An automatic Text-to-Knowledge-Graph pipeline that was built to create knowledge graphs from scientific papers and evaluate them automatically.
This project was conducted as part of the Building and Mining Knowledge Graphs course at Maastricht University. The project report can be found here.
On first use, the required models are downloaded, which may take up to 1h in total (around 10min for REBEL and 50min for ReFinEd).
Before first use, install the package requirements:
python -m venv kg-env
source kg-env/bin/activate
pip install -r requirements.txt
To run this pipeline on a single paper:
python -m scitext.main --paper <path_to_pdf> [--evaluate]
This returns a knowledge graph in Turtle format.
To run this pipeline on a folder containing multiple PDF files:
python -m scitext.main --folder <path_to_folder> [--evaluate]
Using the optional --evaluate flag requires an OpenAI API key set as an environment variable, and returns an evaluation CSV file containing an evaluation generated by GPT-4 (however GPT-3.5 can be used as well) of each triple in the knowledge graph. Since the evaluation module both queries Wikidata and sends requests GPT-4, there may be connection interruptions or the GPT-4 API may be overloaded with other requests. In both cases, executing the evaluation module separately after waiting a few seconds can solve this issue. To do this, run the following command.

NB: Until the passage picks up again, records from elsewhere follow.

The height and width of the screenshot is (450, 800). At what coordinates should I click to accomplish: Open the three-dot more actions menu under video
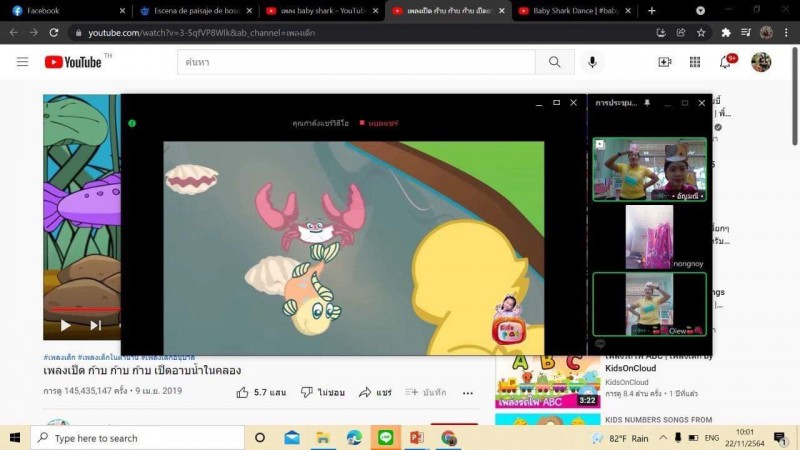467,393
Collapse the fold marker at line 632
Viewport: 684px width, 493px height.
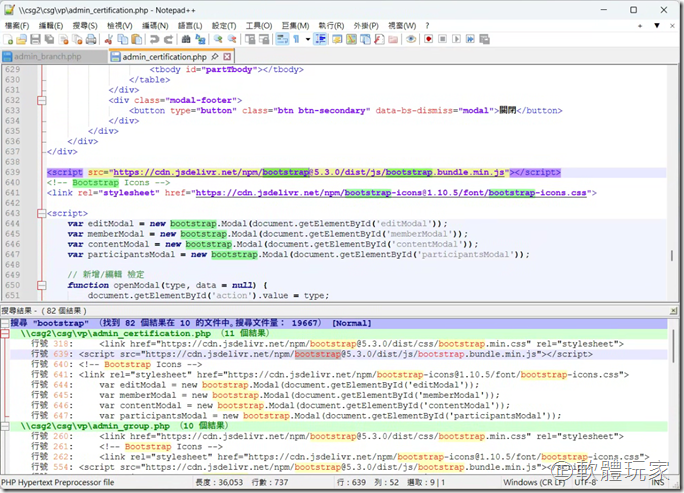(42, 100)
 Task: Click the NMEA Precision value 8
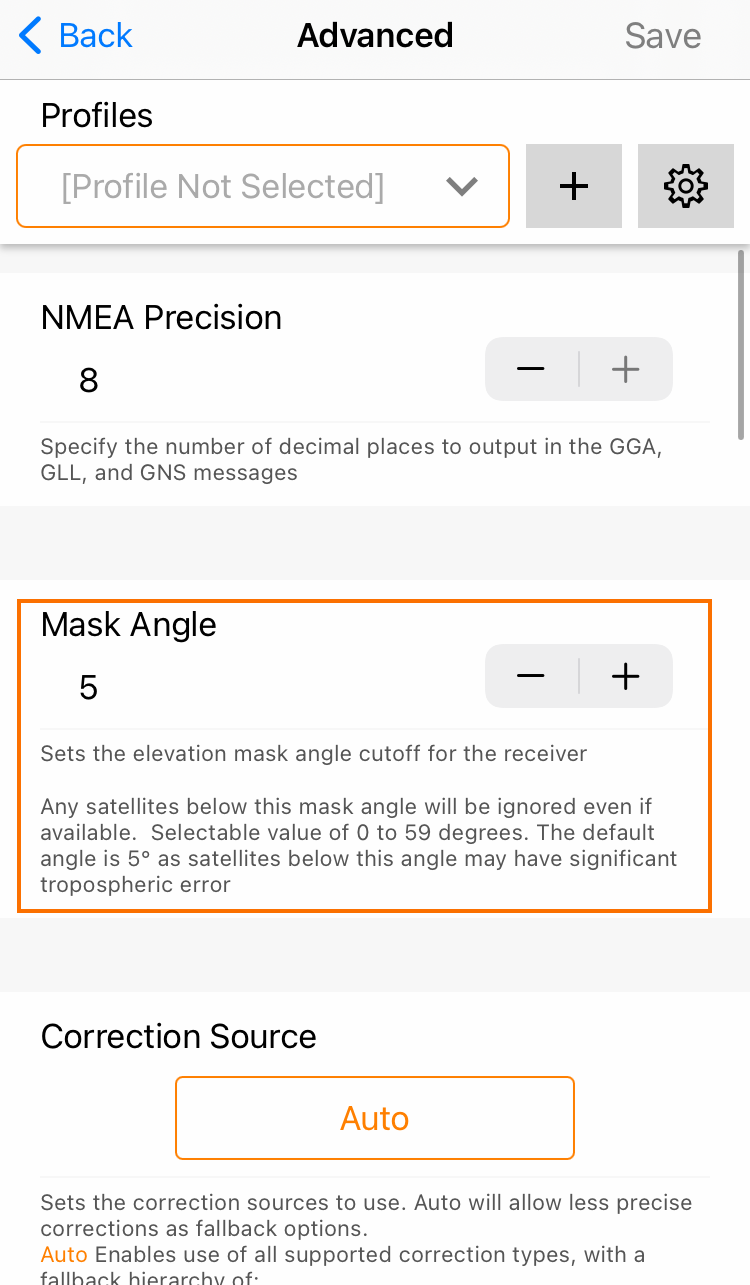89,381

Running evaluation separately on a single knowledge graph:
python scitext/eval.py --ttl <path_to_turtle_kg>
Running evaluation separately on a folder containing multiple knowledge graphs:
python scitext/eval.py --folder <path_to_folder>
For example usages, inspect the help description of a command using -h
.
data/rebel_dataset/rebel_vocab.csv
contains the vocabulary used to map extracted relations to their rdfs:labels.
papers
contains all papers used to evaluate the pipeline
results
contains both the extracted knowledge graphs in Turtle format as well as the evaluation CSV files resulting from the automatic evaluation for each paper in the papers
folder.
scitext
contains the pipeline code, with each function's docstring explaining it's functionality.
mapping_dict.ipynb
contains the code used to generate the rebel_vocab.csv
, with the required REBEL dataset downloaded from within the rebel_dataset.zip
at https://huggingface.co/datasets/Babelscape/rebel-dataset/tree/main .
requirements.txt
for environment installation as explained above.